Novell  has come through on its first deliverable stemming from its controversial deal with Microsoft  last year.

The open source software vendor has produced a translator, available for download on its site, that allows users of OpenOffice, Novell's version of ODF, to read and edit documents produced using Microsoft Word 2007.

ODF is the OpenDocument format, which is supported by OpenOffice.org, and Open XML is the default file format for Microsoft Office 2007.

Last year's agreement was berated by open source purists as capitulating to the patent* demands of a proprietary software vendor at the expense of other open source distributions.

But the agreement has opened the door for users of open source software to open and work with documents prepared using Microsoft Office 2007 software. After downloading Novell's plug-in, ODF users can choose to save documents in the .docx format and can open Word documents sent via e-mail.

Translators already exist between ODF and earlier versions of Office.

Novell is also working on a project to create the bi-directional translator for spreadsheets and presentations prepared using Office 2007.

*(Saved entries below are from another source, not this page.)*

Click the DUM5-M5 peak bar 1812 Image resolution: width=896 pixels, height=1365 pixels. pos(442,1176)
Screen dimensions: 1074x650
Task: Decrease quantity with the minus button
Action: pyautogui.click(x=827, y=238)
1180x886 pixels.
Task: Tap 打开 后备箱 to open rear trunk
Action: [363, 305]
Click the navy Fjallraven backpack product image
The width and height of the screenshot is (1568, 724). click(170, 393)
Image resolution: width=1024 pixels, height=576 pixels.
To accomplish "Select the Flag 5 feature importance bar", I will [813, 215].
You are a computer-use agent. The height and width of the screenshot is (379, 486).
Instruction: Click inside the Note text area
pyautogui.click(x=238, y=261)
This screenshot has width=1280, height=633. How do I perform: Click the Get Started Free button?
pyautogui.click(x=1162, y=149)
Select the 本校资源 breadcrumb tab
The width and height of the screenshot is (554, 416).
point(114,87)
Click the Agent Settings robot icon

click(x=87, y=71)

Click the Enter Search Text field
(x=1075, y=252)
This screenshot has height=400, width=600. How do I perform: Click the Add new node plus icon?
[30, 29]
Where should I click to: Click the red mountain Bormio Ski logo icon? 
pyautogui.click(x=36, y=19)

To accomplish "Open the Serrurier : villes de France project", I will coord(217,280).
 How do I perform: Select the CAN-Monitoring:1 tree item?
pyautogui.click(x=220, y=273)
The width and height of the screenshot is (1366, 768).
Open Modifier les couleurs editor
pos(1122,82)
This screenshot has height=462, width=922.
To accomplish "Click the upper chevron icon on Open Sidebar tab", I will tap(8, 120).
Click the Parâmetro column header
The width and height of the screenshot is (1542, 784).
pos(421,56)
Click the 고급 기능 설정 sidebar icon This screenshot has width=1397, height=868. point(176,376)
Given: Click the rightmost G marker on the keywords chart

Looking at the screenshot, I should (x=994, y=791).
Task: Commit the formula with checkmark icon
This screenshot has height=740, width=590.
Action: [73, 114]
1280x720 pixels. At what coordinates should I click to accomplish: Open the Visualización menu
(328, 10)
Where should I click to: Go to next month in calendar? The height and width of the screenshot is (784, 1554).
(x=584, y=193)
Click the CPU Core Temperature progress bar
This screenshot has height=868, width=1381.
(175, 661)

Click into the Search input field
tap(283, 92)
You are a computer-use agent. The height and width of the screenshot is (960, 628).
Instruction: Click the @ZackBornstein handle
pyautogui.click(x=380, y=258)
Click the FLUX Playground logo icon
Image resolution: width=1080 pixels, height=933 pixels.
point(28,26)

"We're still hard at it on the translator project," Novell spokesman Kevan Barney told internetnews.com.

But some critics have said that the translators aren't good enough for real-life business applications. For instance, they say, the translators accurately reflect the contents of documents, they are imperfect with regards to style and formatting.

Sam Hiser, director of business affairs at the Open Document Foundation, which helped create the ODF standard, noted that "this affects the way documents flow across business processes."

"I think we have a different definition of interoperability," he told internetnews.com last month, when Microsoft shipped its version of the translator.

Barney admitted the translators are not 100 percent faithful but said that he has worked with them "for years and I've never had a significant problem. It's never inhibited our ability to do business," he said.

* Corrected to reflect that Microsoft claims that some open source distributions infringe on its patents, not its trademarks.